> AUFGABEN:
(A) Schreibe den Text über den EU-Austritt von „Dass nach dem“ bis einschließlich „Lager der Brexit-Befürworter.“ neu und setze dabei „Kopfzerbrechen“ an die Stelle von „Rätselraten“.
(B) Beantworte anhand des Textes über den EU-Austritt diese Fragen:
(i) Welche Funktion hatte Jean-Claude Piris früher bei der EU-Kommission?
(ii) In welchem Jahr trat der Lissabon-Vertrag in Kraft?
(iii) Welche Frist muss ein Staat nach der Wiener Konvention bei der Kündigung eines internationalen Vertrags einhalten?
(C) Führe den Text über den EU-Austritt nach seinem letzten Satz weiter.

> TEXTAUSZUG:

....................

Dass nach dem Votum der Briten das große Rätselraten herrscht, liegt in der Natur der Sache: Wie ein geregelter Austritt aus der EU vonstattengehen soll, ist zwar formal geregelt, doch in der Praxis gibt es unterschiedliche Auffassungen zum Prozedere – beispielsweise bei der Frage, ob es einen Rücktritt vom Austritt geben kann. Ja, sagt etwa der ehemalige Chefjurist der EU-Kommission, Jean-Claude Piris, der am LissabonVertrag mitgeschrieben hat. Nein, behauptet indes das Lager der Brexit-Befürworter.
Doch alles der Reihe nach. Die Person Jean-Claude Piris ist insofern von Bedeutung, als es bis zum Inkrafttreten des Lissabon-Vertrags 2009 gar keine Möglichkeit des Austritts gegeben hat – die EU funktionierte sozusagen nach dem Prinzip eines Mafiaclans. Wobei es diesbezüglich auch vorher unterschiedliche Meinungen gegeben hat, denn die Wiener Konvention über das Recht der Verträge aus dem Jahr 1969 sieht vor, dass ein souveräner Staat jeden internationalen Vertrag unter Einhaltung einer zwölfmonatigen Frist kündigen kann. Insofern hatte die EU stets einen völkerrechtlichen Notausgang – diese Art des Abschieds wäre freilich alles andere als geregelt gewesen.

....................

> GEGEBENE DATEN:
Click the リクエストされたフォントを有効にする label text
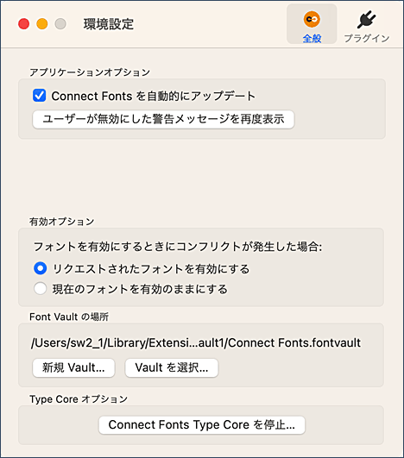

....................

> LÖSUNGEN:
(A)
Dass nach dem Votum der Briten das große Kopfzerbrechen herrscht, liegt in der Natur der Sache: Wie ein geregelter Austritt aus der EU vonstattengehen soll, ist zwar formal geregelt, doch in der Praxis gibt es unterschiedliche Auffassungen zum Prozedere – beispielsweise bei der Frage, ob es einen Rücktritt vom Austritt geben kann. Ja, sagt etwa der ehemalige Chefjurist der EU-Kommission, Jean-Claude Piris, der am LissabonVertrag mitgeschrieben hat. Nein, behauptet indes das Lager der Brexit-Befürworter.

(B)
(i) Er war Chefjurist der EU-Kommission.
(ii) 2009.
(iii) Eine Frist von zwölf Monaten.

(C)
Die im Artikel 50 des Lissabon-Vertrags enthaltenen Vorschriften legten erstmals einen prozeduralen Pfad aus Europa fest – allerdings geben die EU-Verträge nicht vor, unter welchen Umständen ein Austritt erfolgen darf, sondern überlassen diese Entscheidung der nationalen Politik – beziehungsweise den verfassungsrechtlichen Vorschriften, von denen im Artikel 50, Absatz eins, die Rede ist.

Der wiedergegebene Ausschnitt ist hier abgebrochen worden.